SimPO: Simple Preference Optimization with a Reference-Free Reward

from arxiv, Code: https://github.com/princeton-nlp/SimPO. v2 updates: additional baselines (RRHF, SLiC-HF, CPO); a new setting Llama3-Instruct-v0.2 (Appendix G); more analyses (Section 4.4 & Appendix H)

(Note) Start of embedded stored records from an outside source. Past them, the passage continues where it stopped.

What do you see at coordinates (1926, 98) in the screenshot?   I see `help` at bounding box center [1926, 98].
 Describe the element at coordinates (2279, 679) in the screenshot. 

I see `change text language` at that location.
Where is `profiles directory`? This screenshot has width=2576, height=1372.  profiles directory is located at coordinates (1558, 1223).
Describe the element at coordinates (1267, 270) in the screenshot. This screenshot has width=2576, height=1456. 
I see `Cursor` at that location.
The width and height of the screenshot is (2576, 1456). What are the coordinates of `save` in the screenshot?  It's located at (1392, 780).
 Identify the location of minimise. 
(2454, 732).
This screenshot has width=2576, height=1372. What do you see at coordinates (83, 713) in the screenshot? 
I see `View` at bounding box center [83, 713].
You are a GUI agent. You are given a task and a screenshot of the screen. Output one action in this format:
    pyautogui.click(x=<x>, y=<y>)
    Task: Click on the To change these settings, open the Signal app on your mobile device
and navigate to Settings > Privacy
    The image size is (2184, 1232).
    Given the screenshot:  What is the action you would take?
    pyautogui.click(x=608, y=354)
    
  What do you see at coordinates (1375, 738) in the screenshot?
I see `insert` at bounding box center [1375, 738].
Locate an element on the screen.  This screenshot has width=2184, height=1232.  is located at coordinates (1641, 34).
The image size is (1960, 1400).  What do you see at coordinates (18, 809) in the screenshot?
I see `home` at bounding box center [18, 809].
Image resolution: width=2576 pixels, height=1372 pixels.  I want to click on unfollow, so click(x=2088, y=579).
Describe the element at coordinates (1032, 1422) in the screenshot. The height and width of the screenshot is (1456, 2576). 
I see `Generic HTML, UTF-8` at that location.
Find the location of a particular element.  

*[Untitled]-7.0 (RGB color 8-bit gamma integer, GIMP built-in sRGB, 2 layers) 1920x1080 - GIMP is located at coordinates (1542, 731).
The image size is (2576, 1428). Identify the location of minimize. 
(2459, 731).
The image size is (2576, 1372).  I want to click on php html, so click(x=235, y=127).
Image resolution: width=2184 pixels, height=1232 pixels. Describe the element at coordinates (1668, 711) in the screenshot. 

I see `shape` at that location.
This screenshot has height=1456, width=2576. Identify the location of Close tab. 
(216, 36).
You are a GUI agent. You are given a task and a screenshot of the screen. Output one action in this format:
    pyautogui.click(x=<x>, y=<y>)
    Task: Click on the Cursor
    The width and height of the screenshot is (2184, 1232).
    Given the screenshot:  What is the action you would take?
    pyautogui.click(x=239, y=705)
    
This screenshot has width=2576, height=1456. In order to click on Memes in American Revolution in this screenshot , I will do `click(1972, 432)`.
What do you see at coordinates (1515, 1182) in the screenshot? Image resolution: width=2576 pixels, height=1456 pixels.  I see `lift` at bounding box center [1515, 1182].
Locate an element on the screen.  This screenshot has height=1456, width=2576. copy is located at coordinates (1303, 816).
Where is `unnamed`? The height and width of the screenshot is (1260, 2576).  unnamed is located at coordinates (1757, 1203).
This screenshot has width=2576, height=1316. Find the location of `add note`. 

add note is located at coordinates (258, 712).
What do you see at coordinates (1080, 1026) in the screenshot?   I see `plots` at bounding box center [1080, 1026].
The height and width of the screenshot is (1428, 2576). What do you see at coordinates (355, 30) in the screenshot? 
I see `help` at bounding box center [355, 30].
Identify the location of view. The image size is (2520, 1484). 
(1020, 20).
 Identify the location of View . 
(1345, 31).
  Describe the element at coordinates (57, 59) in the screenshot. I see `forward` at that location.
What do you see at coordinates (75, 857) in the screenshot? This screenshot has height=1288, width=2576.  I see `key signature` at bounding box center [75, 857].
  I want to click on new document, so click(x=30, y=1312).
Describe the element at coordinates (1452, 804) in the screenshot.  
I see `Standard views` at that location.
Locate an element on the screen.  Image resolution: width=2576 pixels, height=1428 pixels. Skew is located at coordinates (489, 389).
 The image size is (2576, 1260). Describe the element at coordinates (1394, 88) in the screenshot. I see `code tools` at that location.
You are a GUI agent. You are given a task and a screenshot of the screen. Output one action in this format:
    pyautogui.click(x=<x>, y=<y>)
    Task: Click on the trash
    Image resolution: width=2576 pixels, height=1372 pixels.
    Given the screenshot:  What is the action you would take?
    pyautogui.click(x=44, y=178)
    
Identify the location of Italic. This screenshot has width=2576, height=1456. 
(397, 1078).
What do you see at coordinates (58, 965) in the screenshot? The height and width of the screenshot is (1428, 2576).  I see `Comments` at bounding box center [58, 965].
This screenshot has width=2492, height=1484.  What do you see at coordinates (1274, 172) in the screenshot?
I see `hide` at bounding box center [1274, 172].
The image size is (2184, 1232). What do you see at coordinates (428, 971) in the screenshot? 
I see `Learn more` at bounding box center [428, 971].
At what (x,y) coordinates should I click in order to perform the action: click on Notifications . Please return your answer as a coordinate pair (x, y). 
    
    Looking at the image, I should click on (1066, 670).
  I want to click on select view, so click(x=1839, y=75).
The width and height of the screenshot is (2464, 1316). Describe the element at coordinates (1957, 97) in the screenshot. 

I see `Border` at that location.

Direct Preference Optimization (DPO) is a widely used offline preference optimization algorithm that reparameterizes reward functions in reinforcement learning from human feedback (RLHF) to enhance simplicity and training stability. In this work, we propose SimPO, a simpler yet more effective approach. The effectiveness of SimPO is attributed to a key design: using the average log probability of a sequence as the implicit reward. This reward formulation better aligns with model generation and eliminates the need for a reference model, making it more compute and memory efficient. Additionally, we introduce a target reward margin to the Bradley-Terry objective to encourage a larger margin between the winning and losing responses, further enhancing the algorithm's performance. We compare SimPO to DPO and its latest variants across various state-of-the-art training setups, including both base and instruction-tuned models like Mistral and Llama3. We evaluated on extensive instruction-following benchmarks, including AlpacaEval 2, MT-Bench, and the recent challenging Arena-Hard benchmark. Our results demonstrate that SimPO consistently and significantly outperforms existing approaches without substantially increasing response length. Specifically, SimPO outperforms DPO by up to 6.4 points on AlpacaEval 2 and by up to 7.5 points on Arena-Hard. Our top-performing model, built on Llama3-8B-Instruct, achieves a remarkable 53.7 length-controlled win rate on AlpacaEval 2 -- surpassing Claude 3 Opus on the leaderboard, and a 36.5 win rate on Arena-Hard -- making it the strongest 8B open-source model.

翻译：直接偏好优化（DPO）是一种广泛使用的离线偏好优化算法，它通过重参数化基于人类反馈的强化学习（RLHF）中的奖励函数，以提升训练简洁性和稳定性。本文提出SimPO，一种更简单却更有效的方法。SimPO的有效性源于一个关键设计：使用序列的平均对数概率作为隐式奖励。这种奖励公式与模型生成过程更为契合，且无需参考模型，从而显著提高了计算和内存效率。此外，我们在Bradley-Terry目标函数中引入了目标奖励间隔，以扩大获胜与失败响应之间的差异，从而进一步提升算法性能。我们在多种前沿训练设置下（包括基础模型和指令微调模型，如Mistral和Llama3），将SimPO与DPO及其最新变体进行了比较。我们在广泛的指令遵循基准测试上进行了评估，包括AlpacaEval 2、MT-Bench以及近期具有挑战性的Arena-Hard基准。实验结果表明，SimPO在不显著增加响应长度的前提下，持续且显著地超越了现有方法。具体而言，SimPO在AlpacaEval 2上比DPO高出最多6.4分，在Arena-Hard上高出最多7.5分。我们基于Llama3-8B-Instruct构建的最佳模型，在AlpacaEval 2上取得了53.7的长度控制胜率——超越了排行榜上的Claude 3 Opus，并在Arena-Hard上获得了36.5的胜率——使其成为当前最强的8B开源模型。